Gemini is the company's answer to this market pressure. Google says the AI model is "naturally multimodal," meaning it's pre-trained from the start to handle text- and image-based prompts given by users. For example, in a video demonstration, Google showed that parents can help their children complete homework by uploading an image of a certain math problem and photos of steps to solve the problem on scratch paper.

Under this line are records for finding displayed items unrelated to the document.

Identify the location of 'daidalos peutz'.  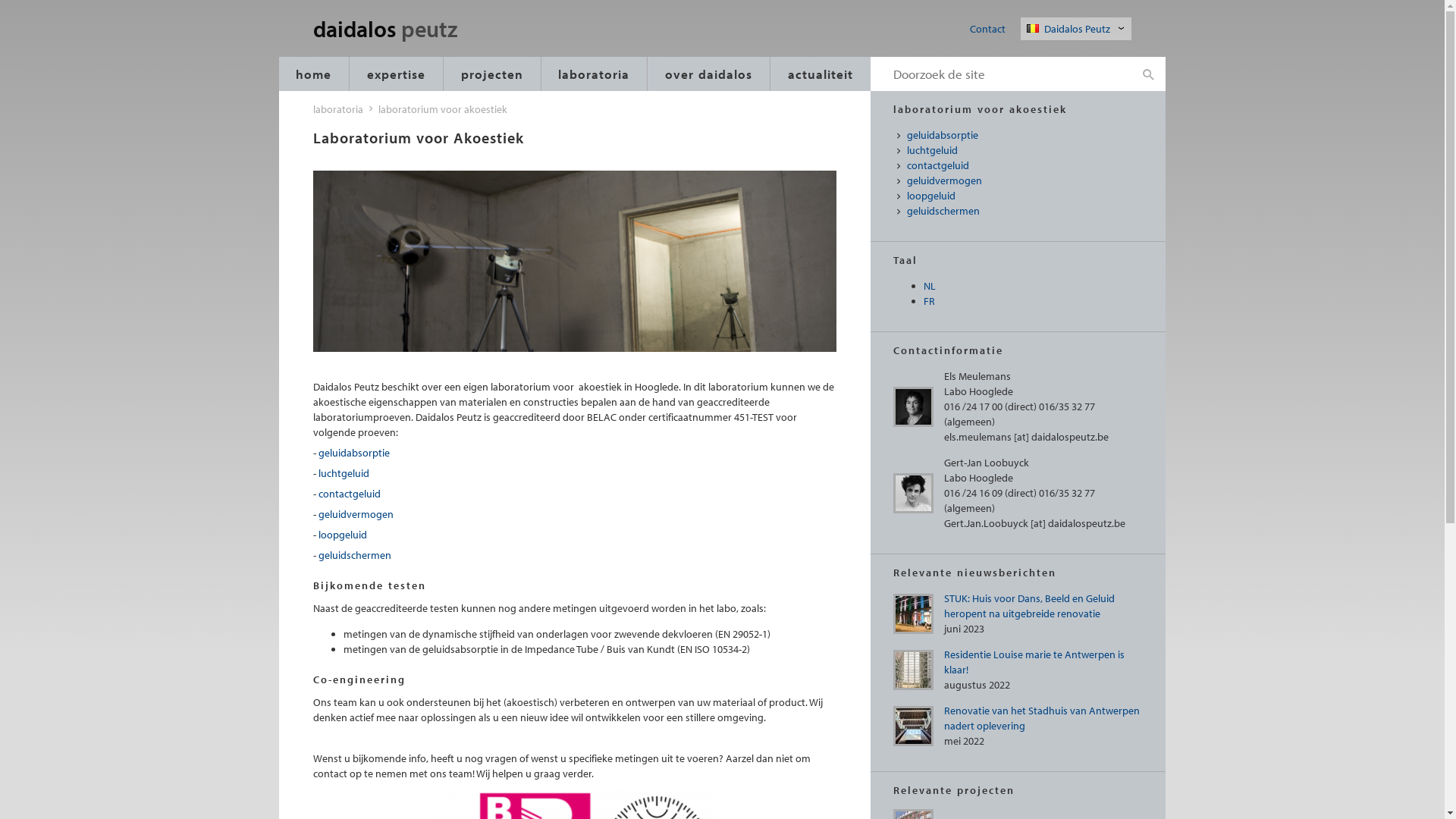
(405, 30).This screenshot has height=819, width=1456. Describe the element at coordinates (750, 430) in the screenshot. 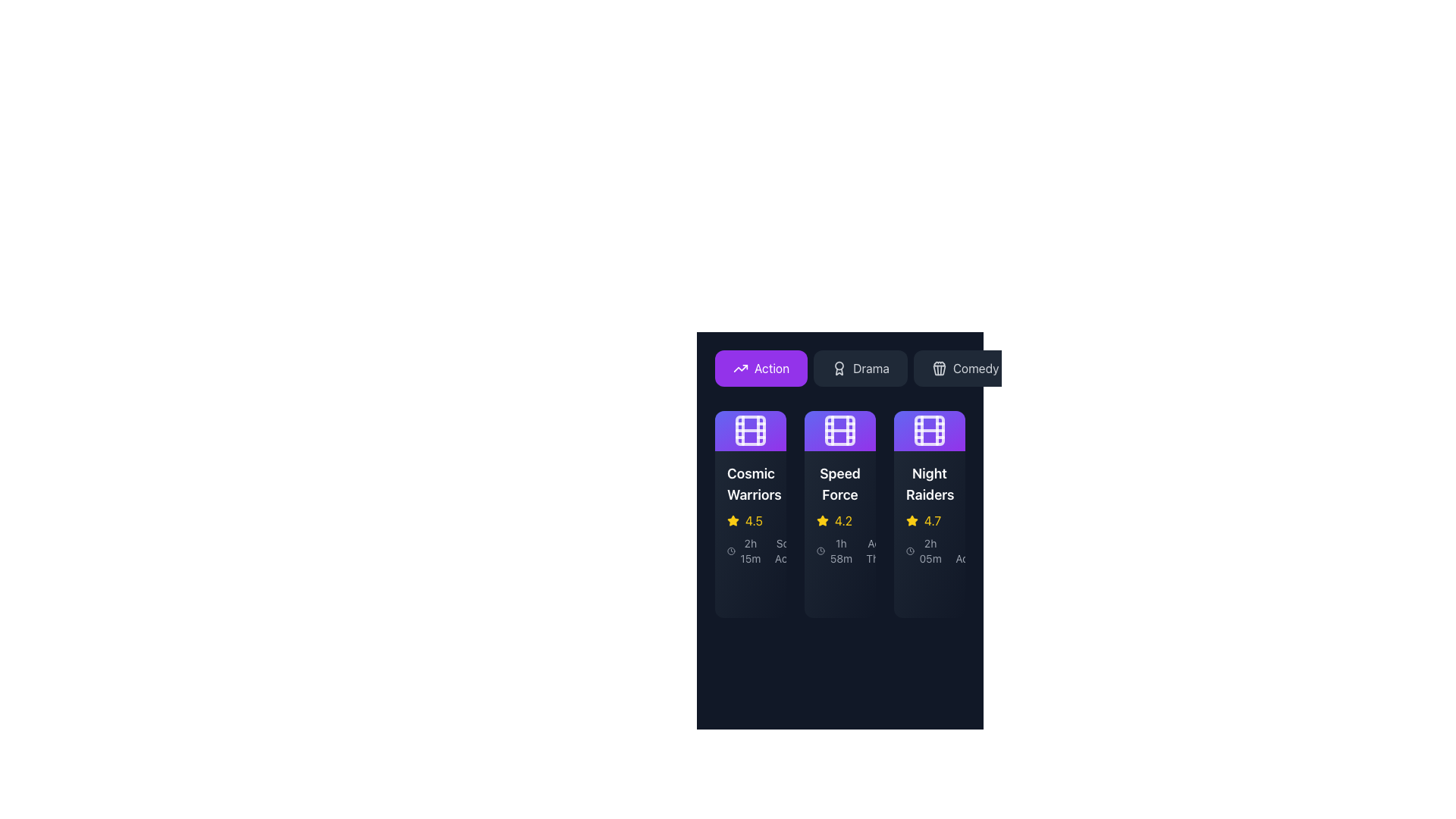

I see `the Decorative media thumbnail or icon for 'Cosmic Warriors'` at that location.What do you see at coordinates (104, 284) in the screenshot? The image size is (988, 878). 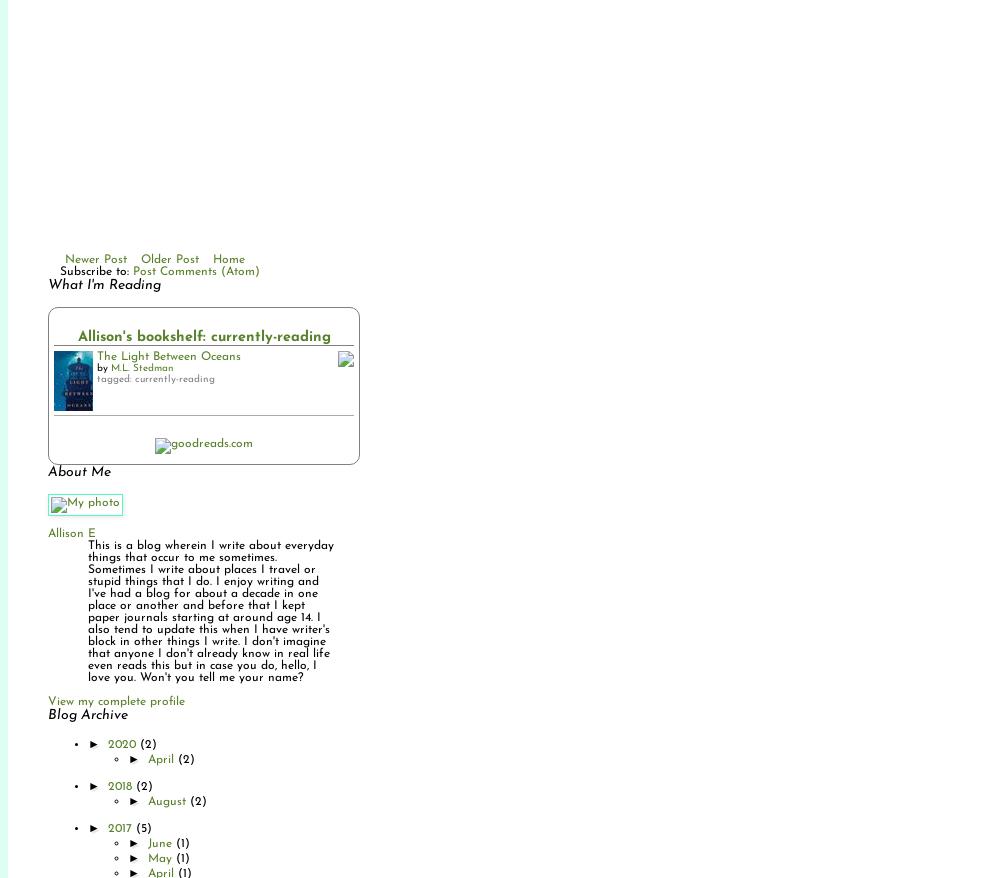 I see `'What I'm Reading'` at bounding box center [104, 284]. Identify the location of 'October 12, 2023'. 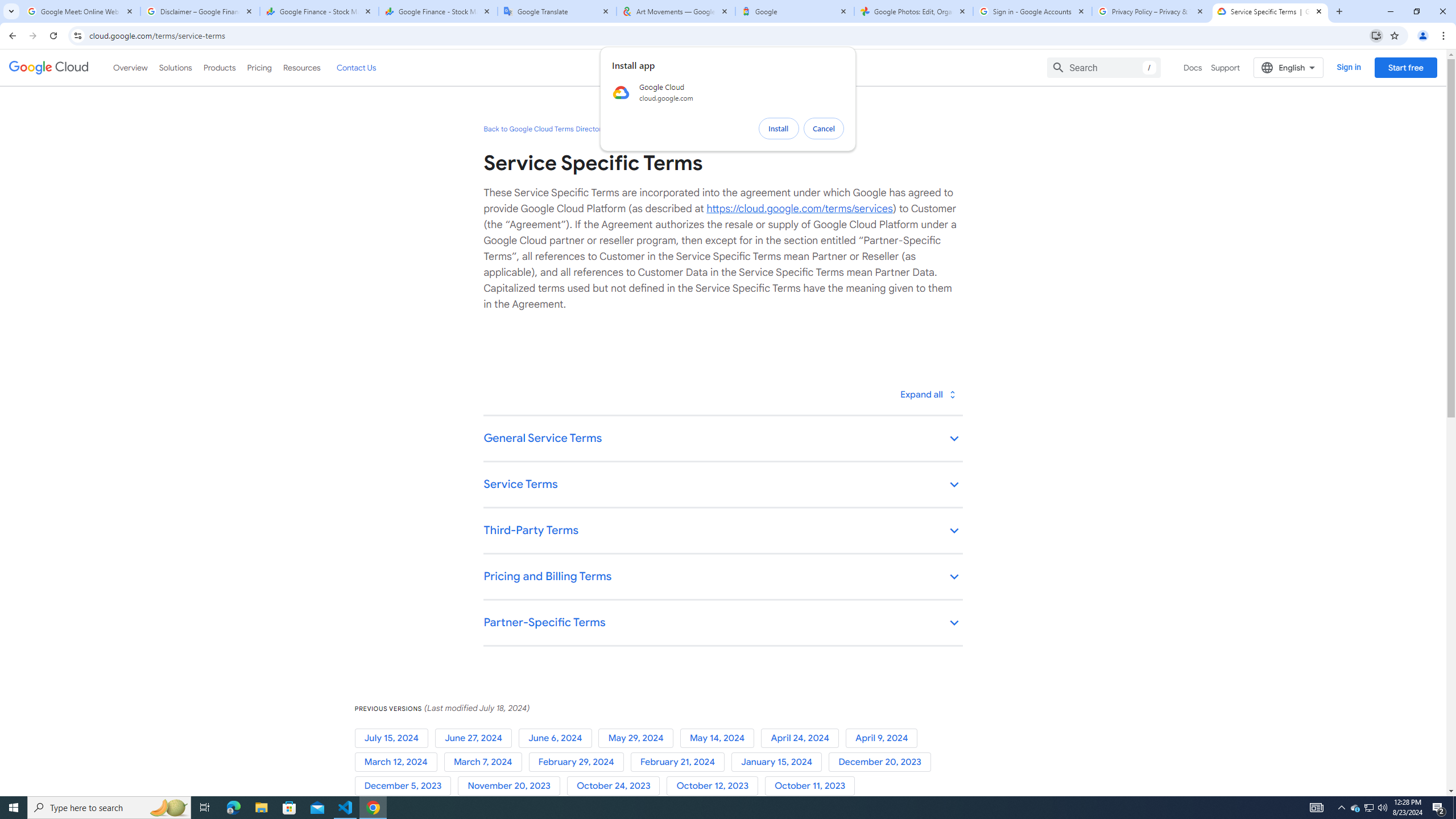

In the demo video, Applebaum, a software engineer at Google, said: "Gemini can not only solve these questions, but it can also read the answers and understand which ones are right and which ones are wrong, and explain concepts that need further clarification." The company also said that its "search generative experience" - an experimental version of the search engine built by Google using its generative artificial intelligence technology - will be integrated into Gemini's new features next year.
Still, company representatives warned that Gemini is still prone to "hallucinations," or false or fabricated information produced by generative AI. Collins calls this phenomenon "an unsolved research question." The demo video the company showed to reporters was pre-recorded.
Collins said Gemini "has the most comprehensive security assessment of any AI model at Google." To assess Gemini's security, Google conducted adversarial testing of the AI model, which imitates a bad actor trying to exploit the program and gives prompts, he said. The test included "Real Toxicity Prompts," a test developed by the Allen Institute for Artificial Intelligence that contains more than 100,000 prompts pulled from the web to help AI researchers examine large language models for hate speech and political bias.
Google also stressed that the tool will be fast. Gemini uses a new underlying supercomputer architecture and newer processing chips, allowing it to perform faster than earlier, smaller models, the company said. Google is using a new version of its cloud chip, Cloud Tensor Processing Units (TPUs for short), an internally designed chip that can train existing models 2.8 times faster than its predecessor. Amin Wahdat, Google's vice president of machine learning, said the approach gives Google "a new look at future standard AI infrastructure." He added that the company will still use third-party AI chips to execute its Gemini model.
Gemini will be integrated into Bard, Google's generative AI chatbot launched in March, giving it access to the company's most popular services, including Gmail, Maps, Docs and YouTube. The rollout will take place in two distinct phases: Starting on December 6, Bard will be powered by GeminiPro, which will enable high-level reasoning, planning, understanding and other capabilities. It will be able to be executed in English in 170 countries and regions, but notably not in Europe or the UK, where the company said it is consulting with local regulators.
Early next year, the company plans to release BardAdvanced, which will be powered by a more powerful Gemini Ultra model. Google says it will soon launch a trusted beta program to improve BardAdvanced before its wider rollout to the public. Sissie Hsiao, Google's vice president of Bard products, said, "With the blessing of Gemini, Bard is undergoing its biggest and best upgrade to date, which will open up new ways for people to create, interact and collaborate."